= WHAT IS NEEDED =
Copy each of the records below word for word, reproducing every line in its original order.

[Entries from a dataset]
------------------------------------------------------------
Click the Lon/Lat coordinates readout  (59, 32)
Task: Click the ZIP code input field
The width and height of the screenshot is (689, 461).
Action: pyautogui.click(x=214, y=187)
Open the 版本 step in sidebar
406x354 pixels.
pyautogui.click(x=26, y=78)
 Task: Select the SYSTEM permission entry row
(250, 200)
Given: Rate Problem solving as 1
------------------------------------------------------------
= EXPECTED ANSWER =
Click the Lon/Lat coordinates readout  (59, 32)
Task: Click the ZIP code input field
The width and height of the screenshot is (689, 461).
Action: pyautogui.click(x=214, y=187)
Open the 版本 step in sidebar
406x354 pixels.
pyautogui.click(x=26, y=78)
 Task: Select the SYSTEM permission entry row
(250, 200)
Given: Rate Problem solving as 1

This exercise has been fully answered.